Easy Healthy Monster Cookies for Busy Afternoons
The crisp air of fall always brings a craving for something sweet.
You want a treat that feels special but stays healthy.
These Healthy Monster Cookies are the perfect solution for your family.
Why You’ll Love This Recipe
This recipe is a total winner for busy fall weeknights.
You get all the flavor of a classic cookie without the refined flour.
The oats and peanut butter provide a steady energy boost for your kids.
They are naturally gluten-free and take only 25 minutes to make.
Simple Cooking Steps
Making these cookies is incredibly simple and stress-free.
You only need one bowl and a sturdy spatula to start.

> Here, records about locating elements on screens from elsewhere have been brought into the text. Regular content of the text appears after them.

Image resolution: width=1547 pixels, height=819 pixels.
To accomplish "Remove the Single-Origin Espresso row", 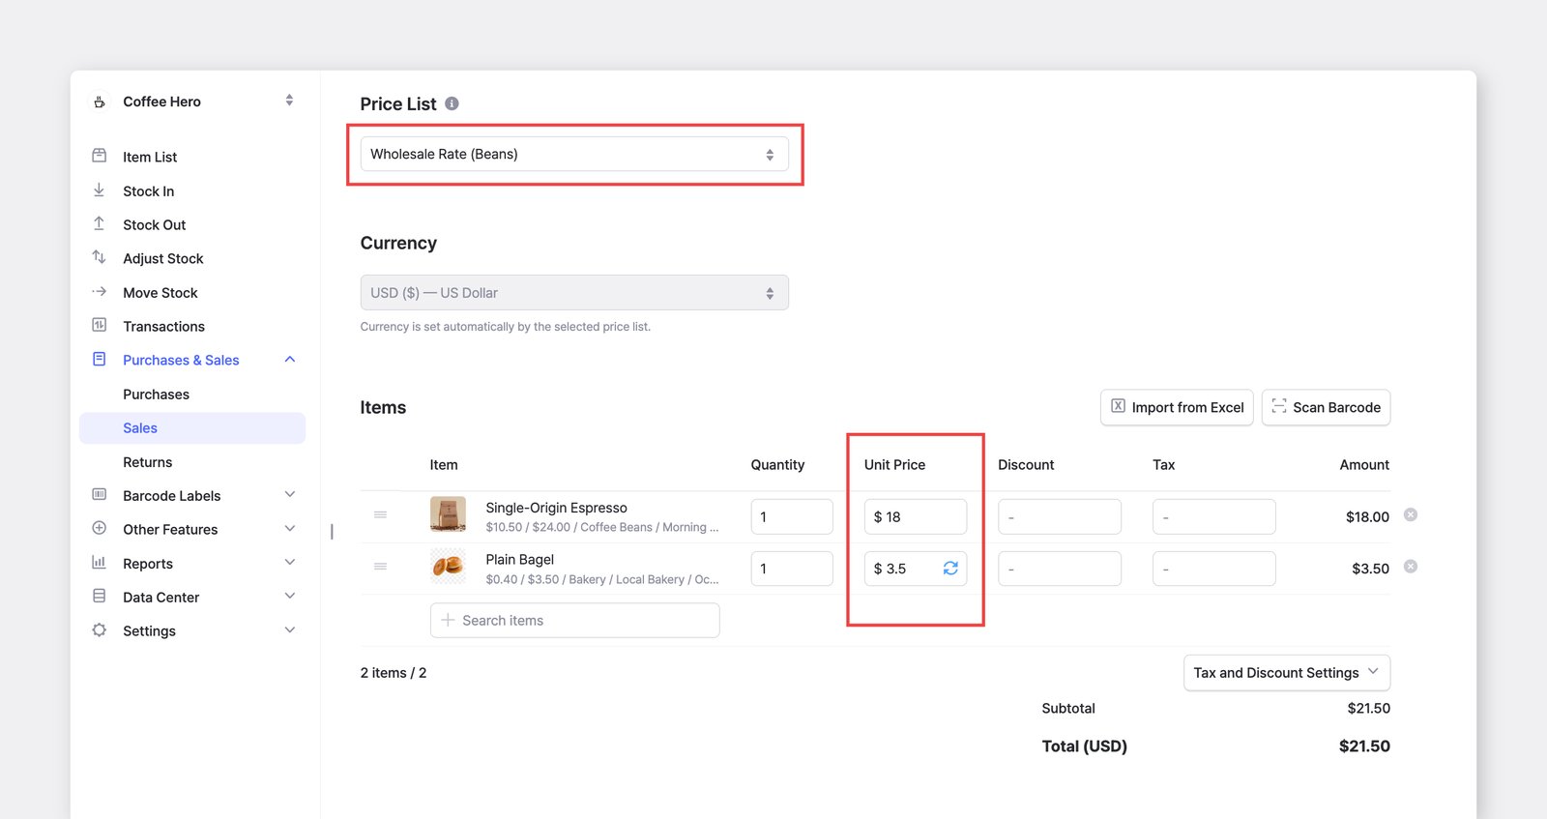I will click(x=1411, y=514).
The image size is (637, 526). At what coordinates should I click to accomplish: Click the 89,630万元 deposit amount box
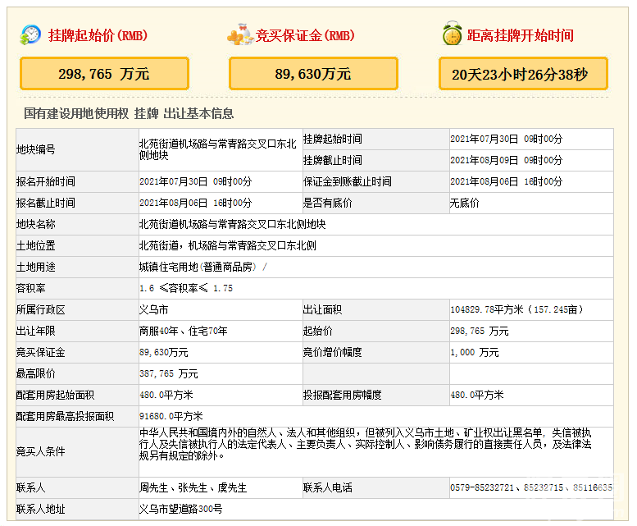click(x=313, y=74)
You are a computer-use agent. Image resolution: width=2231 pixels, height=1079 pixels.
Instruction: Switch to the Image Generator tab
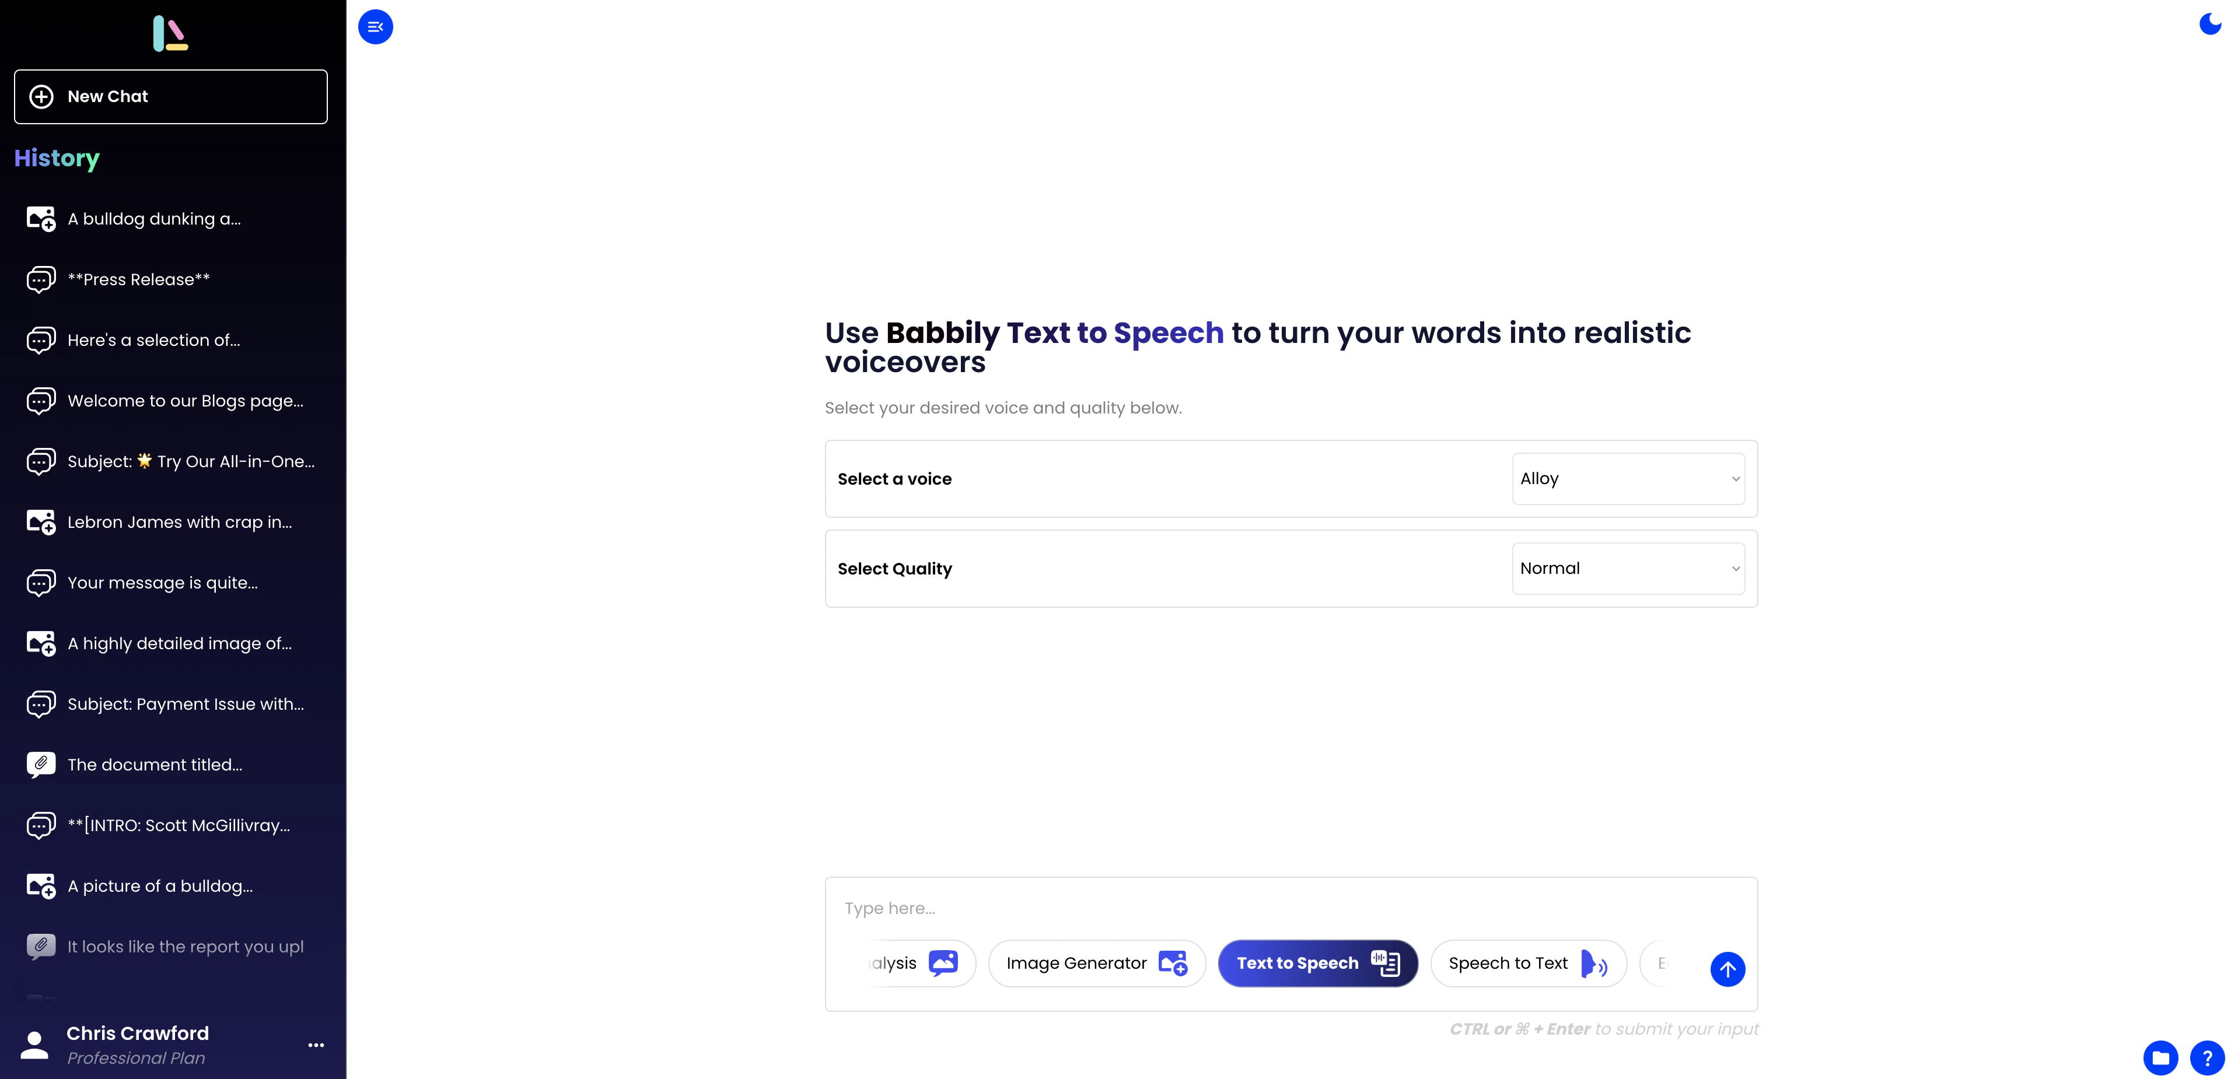(x=1096, y=963)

The dough comes together quickly without using a heavy electric mixer.
Even beginner bakers will find this process completely foolproof and fun.
Ingredients You’ll Need
These cookies use simple pantry staples you likely already have.
- 1 cup natural creamy peanut butter
- 1/2 cup pure maple syrup
- 1 large egg
- 1 teaspoon vanilla extract
- 2 cups old-fashioned rolled oats
- 1/2 teaspoon baking soda
- 1/4 cup dark chocolate chips (70% cocoa)
- 1/4 cup naturally colored candy-coated chocolates
Step-by-Step Directions
- Preheat the oven to 350 degrees Fahrenheit and line a baking sheet with parchment paper.
- In a large mixing bowl, whisk together the peanut butter, maple syrup, egg, and vanilla extract until the texture is homogeneous.
- Add the rolled oats and baking soda to the wet mixture and stir until fully combined.
- Fold in the dark chocolate chips and the candy-coated chocolates using a spatula.
- Using a standard cookie scoop, portion the dough into 12 balls and place them on the baking sheet, pressing down slightly to flatten each one.
- Bake for 10 minutes or until the edges are firm and slightly golden.
- Remove from the oven and allow the cookies to cool on the baking sheet for 10 minutes to set before moving to a wire rack.
Best Ways to Enjoy It
Serve these cookies warm with a cold glass of almond milk.
They make a wonderful addition to a school lunchbox or afternoon snack.
Pack them into containers for an easy treat during your commute.
Pair them with a hot cup of tea for a cozy moment.
How to Store Leftovers
Keep your cookies in an airtight container at room temperature.
They will stay fresh and soft for up to four days.
For longer storage, you can freeze them for up to three months.
Thaw at room temperature for an hour before you enjoy them.
Tips for Best Results
- Use natural drippy peanut butter for the best cookie texture.
- Do not skip the 10-minute cooling time on the baking sheet.
- Press the cookies down slightly before baking as they do not spread.
- Substitute almond butter if you prefer a different nutty flavor.
- Double the batch for a busy school week to save time.
- Add a pinch of sea salt on top to elevate the flavor.
Ways to Switch It Up
- Swap maple syrup for honey for a milder floral sweetness.
- Use white chocolate chips for a different festive look.
- Add a tablespoon of flax seeds for an extra fiber boost.
- In summer, swap the dark chocolate for dried cranberries or raisins.
Common Questions
Can I make these cookies vegan?
Yes, you can substitute the egg with a flax egg. The texture will be slightly softer but still very delicious.
How do I know when they are done?
Look for the edges to turn a light golden brown. They will still feel soft in the middle until they cool.
I hope these cookies bring a little joy to your busy fall days. They are the perfect wholesome treat for you and your family.
— Clara

Ingredients
Method
- Preheat the oven to 350 degrees Fahrenheit and line a baking sheet with parchment paper.
- In a large mixing bowl, whisk together the peanut butter, maple syrup, egg, and vanilla extract until the texture is homogeneous.
- Add the rolled oats and baking soda to the wet mixture and stir until fully combined.
- Fold in the dark chocolate chips and the candy-coated chocolates using a spatula.
- Using a standard cookie scoop, portion the dough into 12 balls and place them on the baking sheet, pressing down slightly to flatten each one.
- Bake for 10 minutes or until the edges are firm and slightly golden.
- Remove from the oven and allow the cookies to cool on the baking sheet for 10 minutes to set before moving to a wire rack.